■『燃えプロ』独自の「対戦の定石」が誕生?
『燃えプロ』のゲームモードは、友だちと対戦ができる「VSモード」と、130試合を戦い抜く「ペナント」が用意されています。
VSモードでは、通常の野球ゲームでは考えられない「燃えプロならでは」の戦いを繰り広げました。「ホームランバッター」が相手のときは、高校時代の松井秀喜ばりに全打席敬遠があたり前。相手がファールを打ったあとは、クソボールを投げて強引にストライクを稼ぐといった、本作でしかありえない作戦が横行。それでも戦う相手と条件は一緒なので、『燃えプロ』を知り尽くした友だちとの対戦プレイは、なんだかんだで白熱して楽しめました。

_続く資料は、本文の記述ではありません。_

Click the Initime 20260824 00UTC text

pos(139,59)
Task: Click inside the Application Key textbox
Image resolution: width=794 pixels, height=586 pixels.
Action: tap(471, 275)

一方「ペナント」のほうは、残念ながら自分は早い段階でギブアップ……。というのもいろんな演出をリアルな野球に寄せすぎた結果、ゲームのテンポがものすごく悪いんです。ボールを受けたキャッチャーは毎回ピッチャーに投げ返し、打者交代の場面では、「バッターボックスから出る→バックスクリーンに次の選手の名前が表示される→ネクストバッターズサークルから次の選手が歩いてくる」という一連の流れを毎回表示。それもスキップ不可能という謎仕様でした。

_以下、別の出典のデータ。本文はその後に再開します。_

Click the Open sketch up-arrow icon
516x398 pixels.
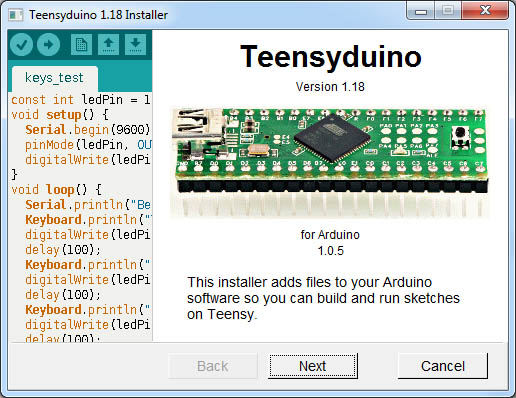click(108, 44)
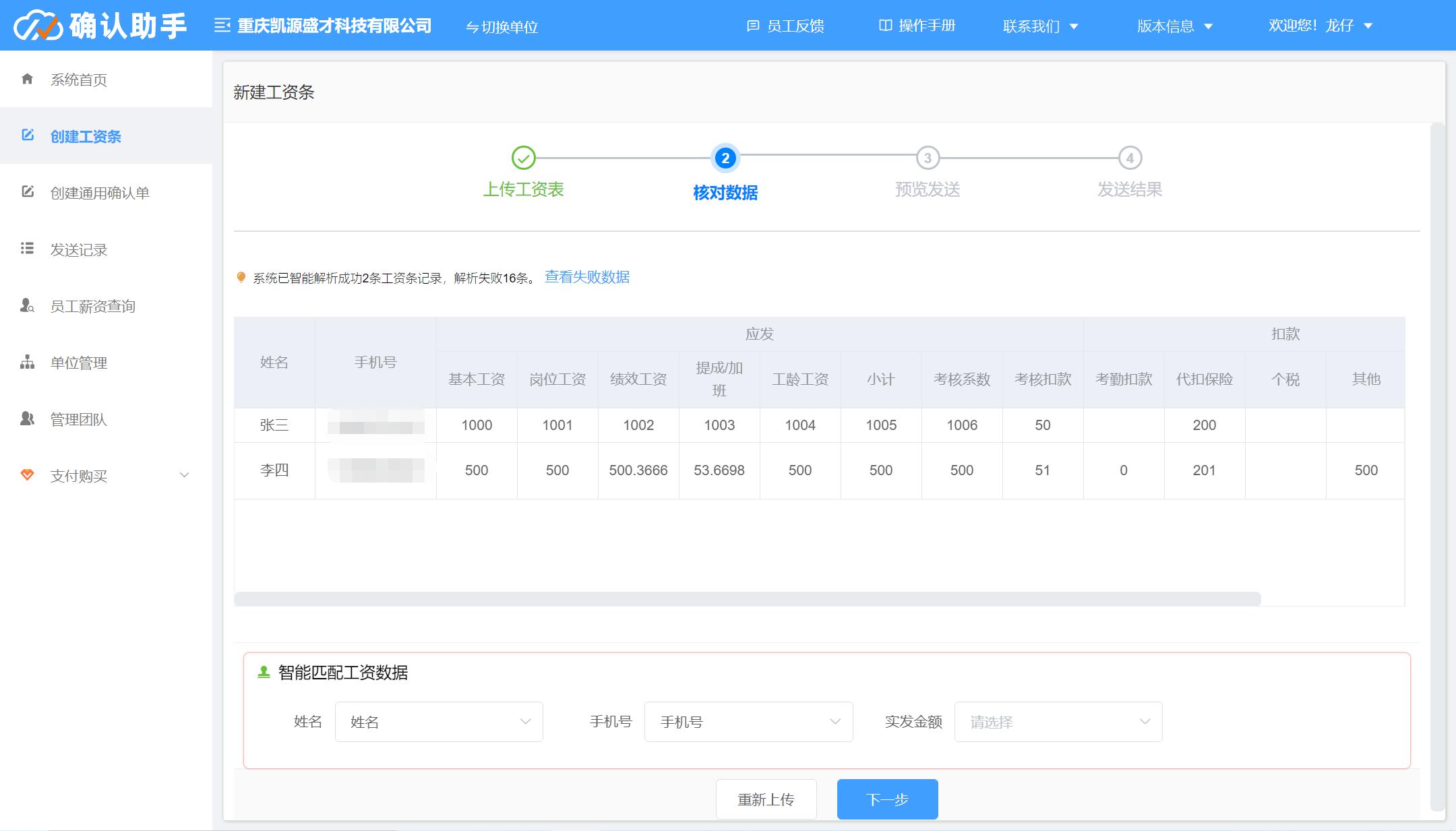Collapse the 支付购买 sidebar section
The width and height of the screenshot is (1456, 831).
tap(183, 476)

『燃えプロ』では、およそ一試合を終えるのに1時間程度かかると思いますが、ほかの野球ゲームに比べると長い! それをペナントの優勝ラインである80勝あたりまで頑張ることはできませんでした。
ちなみに、試合を終えるたびにパスワードが表示される仕組みですが、当時のファミコン雑誌には、裏技として、各チームごとの優勝直前のパスワードが掲載されたほど。それだけ『燃えプロ』のペナントで優勝するのは“大仕事”だったのです。